El Madrid tuvo puño de hierro


San Sebastián, As
Cuando Illarramendi volvió a pisar Anoeta, su casa desde juvenil, quizá abrigó la ingenua esperanza de hacer un buen partido que no ofendiera a nadie. Una actuación ponderada por su entrenador y bien valorada por los críticos, pero inadvertida para el público. Desde el calentamiento comprendió que es imposible hacerse invisible, especialmente con una camiseta naranja. Los pitos que le recibieron se repetían cada vez que tocaba el balón. Diría que eso le hizo parecer más tímido que de costumbre, más ligero en el toque.


Mientras capeaba el temporal de reproches, la idea de marcar un gol no se le podía ni pasar por la cabeza. Básicamente porque hasta ayer sólo había marcado dos goles como profesional, uno en Liga y otro en Copa. Pero el destino es un travieso inmaduro. Más aún cuando hay un balón de por medio.

Illarramendi todavía se estará preguntando qué hacía él, un centrocampista de contención, en boca de gol, a un minuto del final de la primera parte. Sólo hay una respuesta: hasta allí le empujaron los hados. El resto lo hicieron en colaboración con un genial Benzema. El francés, muy inspirado toda la noche, controló dentro del área, escorado a la izquierda, y amagó dos veces hasta encontrar una rendija para armar la diestra. Bravo rechazó el disparo e Illarramendi, jugador de natural tibio, puso en este caso la tibia, concretamente la derecha. No se recuerda un goleador más cabizbajo, y bien que lo agradeció su cuadrilla, que por un instante temió la dedicatoria.

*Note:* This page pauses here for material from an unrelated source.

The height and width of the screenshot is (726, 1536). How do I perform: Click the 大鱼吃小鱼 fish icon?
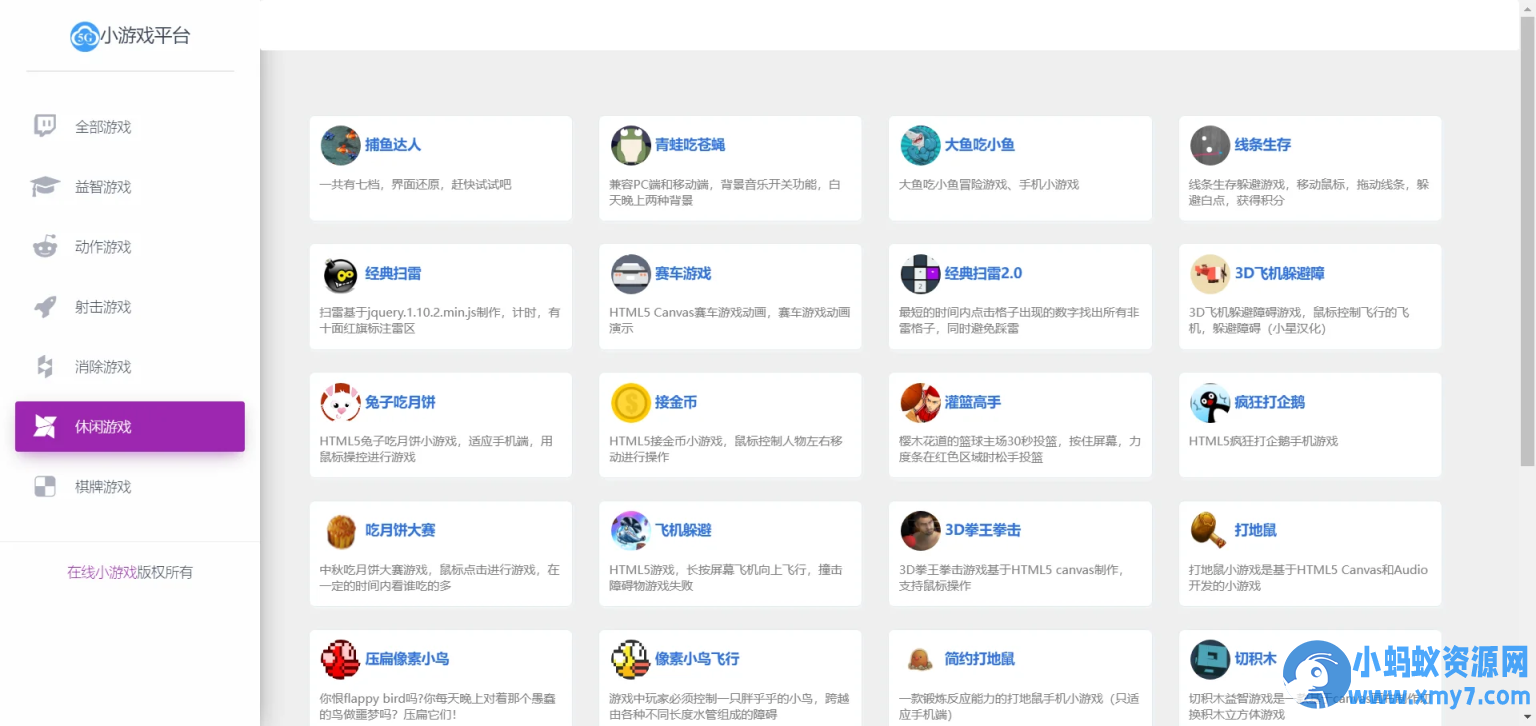coord(920,145)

Hasta el gol de Illarra, el partido había discurrido en un equilibrio caótico, sin pausa y sin dominio de nadie, repleto de ataques desordenados. Del desgobierno participaban los asistentes del árbitro, señores Fernández Miranda y Aboy Rivas, incapaces de atinar en los fueras de juego. Por suerte para ellos, ninguno de sus errores terminó en gol. Se lo tendrán que agradecer sobre todo a Diego López, que rechazó un tiro a bocajarro de Vela en una acción mal anulada.

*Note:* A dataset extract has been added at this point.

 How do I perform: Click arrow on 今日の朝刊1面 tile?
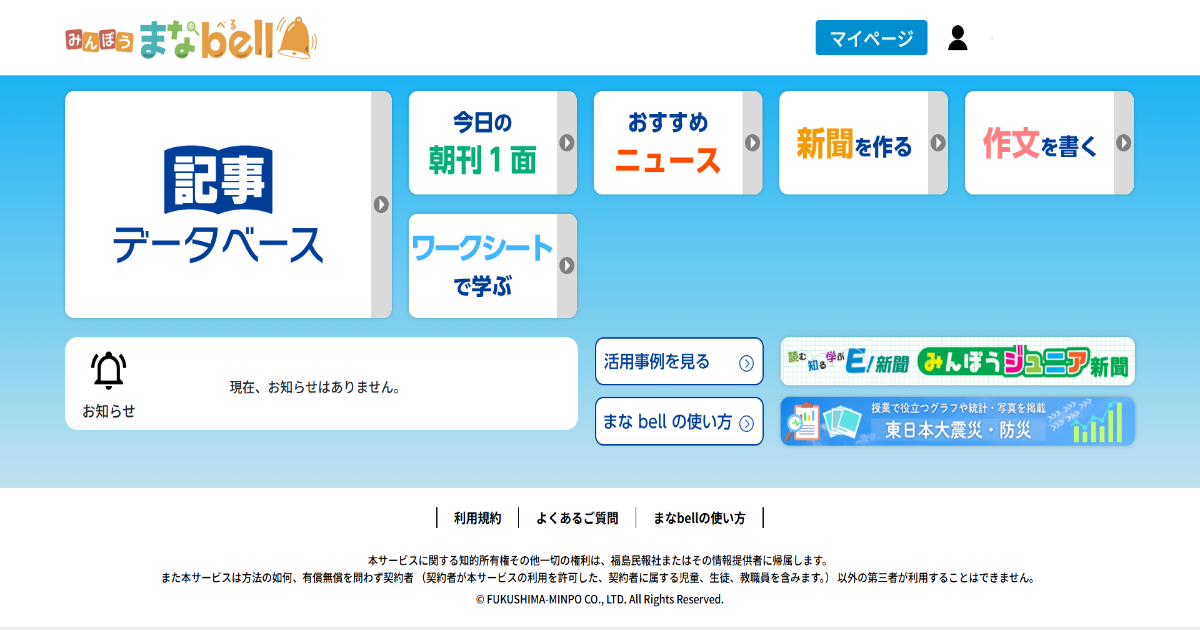566,143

La Real que volvió del descanso no fue la misma. Es posible que estuviera tan desconcertada como Illarramendi, o que hubiera entendido el golpe como una señal del cielo. El caso es que el partido perdió gas y quedó pendiente de alguna genialidad. La firmó Bale. Y también hubo mucho de simbólico en su gol.

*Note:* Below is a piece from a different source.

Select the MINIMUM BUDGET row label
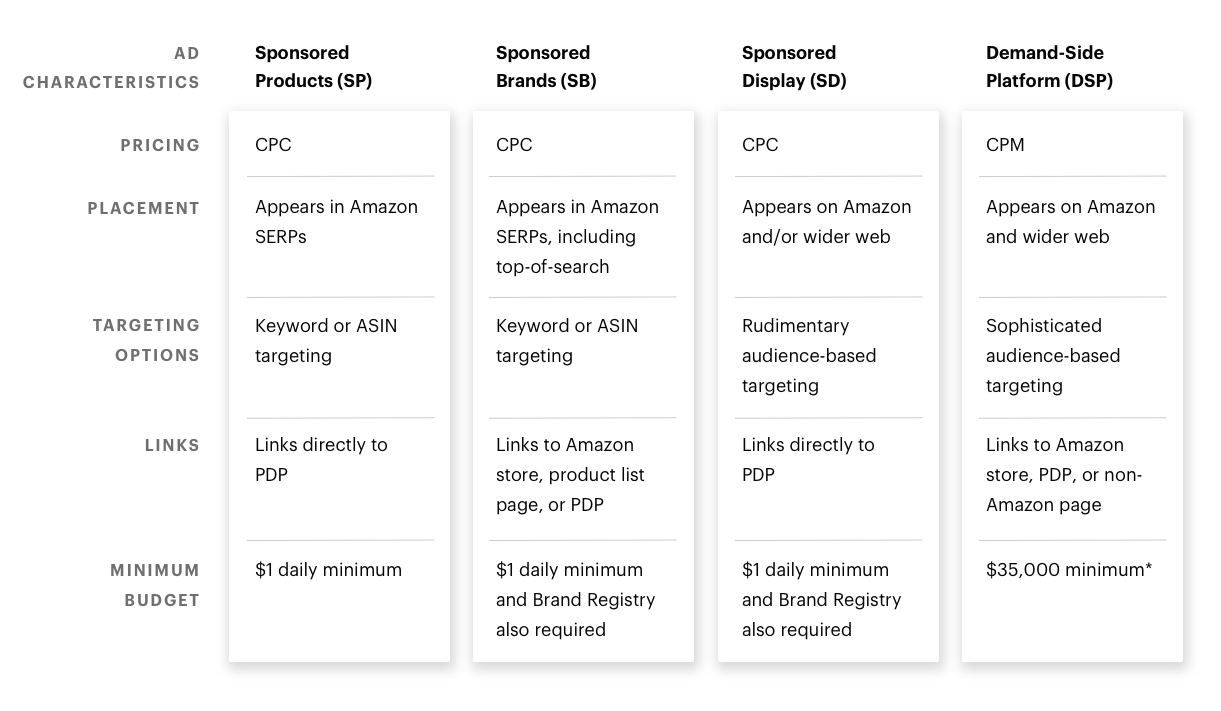This screenshot has width=1221, height=711. pyautogui.click(x=155, y=585)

Sin Cristiano, el galés estaba llamado a ser el héroe del Madrid en Anoeta. Pero no lo estaba siendo. La sombra que debía cubrir era demasiado alargada. Según pasaban los minutos, sólo le podía rescatar algo tan especial como lo que hizo, un zurdazo magnífico que condenaba desde 30 metros el mal saque del portero, un chutazo preciso y fulminante. Un gol de estrella. De estrella distinta a Cristiano.

Con la Real grogui, Pepe marcó el tercero a la salida de un córner y Morata puso el cuarto al culminar (silbando) un gran envío de Di María, 19 pases de gol esta temporada.

Probablemente, quien más se alegró por el resultado final fue quien menos exteriorizó su alegría: Illarramendi. Después de tantas peripecias, su gol se había quedado antiguo, la luz dejaba de enfocarle y la cuadrilla salía bien librada. La Liga, por cierto, sigue siendo posible.